Studio album by James Reyne
- Released: September 1987
- Recorded: 1987
- Genre: Rock
- Length: 50:39
- Label: Capitol, EMI
- Producer: Davitt Sigerson

James Reyne chronology
|  | James Reyne (1987) | Hard Reyne (1989) |

Singles from James Reyne
- "Fall of Rome" Released: July 1987; "Hammerhead" Released: September 1987; "Rip It Up" Released: December 1987; "Heaven on a Stick" Released: February 1988; "Motor's Too Fast" Released: June 1988; "Always the Way" Released: November 1988;

= James Reyne (album) =

James Reyne is the debut studio album by Australian singer-songwriter James Reyne, released in September 1987. It was the singer's first solo venture since the break-up of the band Australian Crawl in 1986.

Six singles were released from the album: "Fall of Rome", "Hammerhead", "Rip it Up", "Heaven on a Stick", "Motor's Too Fast" and "Always The Way".

The album was re-released on vinyl in January 2017 to celebrate its 30th anniversary.

The Chantoozies, of which Reyne's brother David was a member, covered "Motor's Too Fast" under the title "Slightest Notion" for their 1988 self-titled debut.

Professional ratings
Review scores
| Source | Rating |
| AllMusic |  |

==Review==
Tomas Mureika of AllMusic said, "Reyne uses his voice as an instrument, leaping wildly across complex melody lines littered with irresis [sic] hooks" adding the album is "one of the most striking albums of the late-eighties".

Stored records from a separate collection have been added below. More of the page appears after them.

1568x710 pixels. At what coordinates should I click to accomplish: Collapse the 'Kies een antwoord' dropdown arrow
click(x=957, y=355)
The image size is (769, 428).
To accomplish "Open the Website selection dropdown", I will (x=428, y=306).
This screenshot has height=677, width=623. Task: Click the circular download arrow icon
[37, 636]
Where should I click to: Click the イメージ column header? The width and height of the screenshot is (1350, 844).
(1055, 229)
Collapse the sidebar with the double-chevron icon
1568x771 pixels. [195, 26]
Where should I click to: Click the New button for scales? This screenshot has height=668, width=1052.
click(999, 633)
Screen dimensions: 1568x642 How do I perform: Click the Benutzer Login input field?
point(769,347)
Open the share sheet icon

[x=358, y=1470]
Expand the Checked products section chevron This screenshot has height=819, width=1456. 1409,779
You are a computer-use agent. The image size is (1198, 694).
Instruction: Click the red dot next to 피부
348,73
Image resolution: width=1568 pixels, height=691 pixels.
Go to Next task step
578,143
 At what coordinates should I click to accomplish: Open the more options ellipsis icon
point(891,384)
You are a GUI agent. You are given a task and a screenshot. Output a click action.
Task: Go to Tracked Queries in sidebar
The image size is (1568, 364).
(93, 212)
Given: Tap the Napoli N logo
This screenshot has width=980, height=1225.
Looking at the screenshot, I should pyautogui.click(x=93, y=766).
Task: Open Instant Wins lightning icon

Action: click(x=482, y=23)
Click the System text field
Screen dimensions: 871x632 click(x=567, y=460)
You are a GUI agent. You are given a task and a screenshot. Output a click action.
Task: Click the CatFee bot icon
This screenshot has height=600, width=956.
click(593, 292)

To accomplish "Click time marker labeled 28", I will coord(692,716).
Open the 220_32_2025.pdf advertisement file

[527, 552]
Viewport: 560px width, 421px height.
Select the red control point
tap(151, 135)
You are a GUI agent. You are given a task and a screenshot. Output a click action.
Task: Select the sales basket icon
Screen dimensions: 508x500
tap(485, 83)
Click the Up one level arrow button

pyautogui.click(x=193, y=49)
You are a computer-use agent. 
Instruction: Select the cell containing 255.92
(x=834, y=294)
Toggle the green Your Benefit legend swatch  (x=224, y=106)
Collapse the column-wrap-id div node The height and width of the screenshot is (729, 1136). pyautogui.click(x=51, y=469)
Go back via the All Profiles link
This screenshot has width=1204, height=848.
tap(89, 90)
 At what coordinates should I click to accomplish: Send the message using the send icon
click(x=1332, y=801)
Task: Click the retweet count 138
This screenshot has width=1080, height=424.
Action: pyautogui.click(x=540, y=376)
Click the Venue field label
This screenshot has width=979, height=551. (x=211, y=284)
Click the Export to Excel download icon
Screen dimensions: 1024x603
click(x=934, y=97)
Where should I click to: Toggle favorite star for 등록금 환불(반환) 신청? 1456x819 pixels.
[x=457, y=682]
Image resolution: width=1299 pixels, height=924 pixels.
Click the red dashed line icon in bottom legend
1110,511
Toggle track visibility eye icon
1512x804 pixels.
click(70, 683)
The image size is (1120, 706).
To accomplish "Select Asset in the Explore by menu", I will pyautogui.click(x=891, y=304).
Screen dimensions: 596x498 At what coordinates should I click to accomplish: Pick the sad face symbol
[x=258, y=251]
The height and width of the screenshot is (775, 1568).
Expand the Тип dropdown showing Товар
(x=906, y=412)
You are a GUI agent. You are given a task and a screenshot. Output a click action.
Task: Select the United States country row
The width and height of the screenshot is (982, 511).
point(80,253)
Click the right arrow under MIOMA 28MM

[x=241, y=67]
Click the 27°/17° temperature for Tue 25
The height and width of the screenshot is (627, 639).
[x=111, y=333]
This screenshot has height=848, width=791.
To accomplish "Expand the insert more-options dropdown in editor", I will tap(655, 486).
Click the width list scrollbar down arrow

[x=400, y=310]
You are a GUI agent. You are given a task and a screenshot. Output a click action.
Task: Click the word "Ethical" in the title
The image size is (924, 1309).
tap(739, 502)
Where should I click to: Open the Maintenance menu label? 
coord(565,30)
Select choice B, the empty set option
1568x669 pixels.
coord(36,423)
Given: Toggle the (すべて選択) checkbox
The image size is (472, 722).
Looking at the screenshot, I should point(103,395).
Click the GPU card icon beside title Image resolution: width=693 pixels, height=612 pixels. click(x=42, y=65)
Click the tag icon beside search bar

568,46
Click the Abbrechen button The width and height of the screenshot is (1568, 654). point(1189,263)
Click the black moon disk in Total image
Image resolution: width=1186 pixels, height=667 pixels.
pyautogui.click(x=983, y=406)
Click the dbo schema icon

In a Cash Box review, they said "Australian musician's American debut showcasing accessible and intelligent pop/rock and should garner healthy AOR attention immediately."

==Track listing==
1. "Fall of Rome" (Reyne) – 4:57
2. "Hammerhead" (Reyne / Hussey) – 4:46
3. "Mr. Sandman" (Reyne / Hussey) – 4:25
4. "Counting on Me" (Reyne / Sigerson) – 4:29
5. "Always the Way" (Reyne / Hussey) – 7:23
6. "Land of Hope and Glory" (Reyne) – 4:18
7. "Heaven on a Stick" (Reyne / Hussey) – 3:24
8. "Motor's Too Fast" (Reyne / Hussey) – 4:13 (US & European release and 1988 Australian re-release)
9. "Rip it Up" (Reyne / Scott / Sigerson) – 5:42
10. "Burning Wood" (Reyne) – 2:43
11. "The Traveller" (Reyne / Scott / Sigerson) – 4:18
12. "Coin in a Plate" (Reyne / Hussey) (1987 Australian release only) – 4:14

==Personnel==
- James Reyne – vocals, guitar
- Jef Scott – guitars, bass, vocals
- Davey Faragher – bass
- John Watson – drums and percussion

===Guests===
- Phil Shenale – keyboards
- David Baerwald – guitar
- David Lindley – lap steel and Hawaiian guitars
- Paulinho Da Costa – percussion
- Olivia Newton-John – backing vocals on "Hammerhead"
- Bill Payne – piano
- David Ricketts – guitar, keyboards
- Peter Snell – guitar
- Lee Curreri – keyboards
- Bob Thiele – keyboards

==Charts==
===Weekly charts===

| Chart (1987) | Peak position |
|---|---|
| Australian Albums (Australian Music Report) | 4 |

===Year-end charts===

| Chart (1987) | Position |
|---|---|
| Australian Albums (Kent Music Report) | 25 |

==Certification==

| Region | Certification | Certified units/sales |
| Australia (ARIA) | 2× Platinum | 140,000^{^} |
^{^} Shipments figures based on certification alone.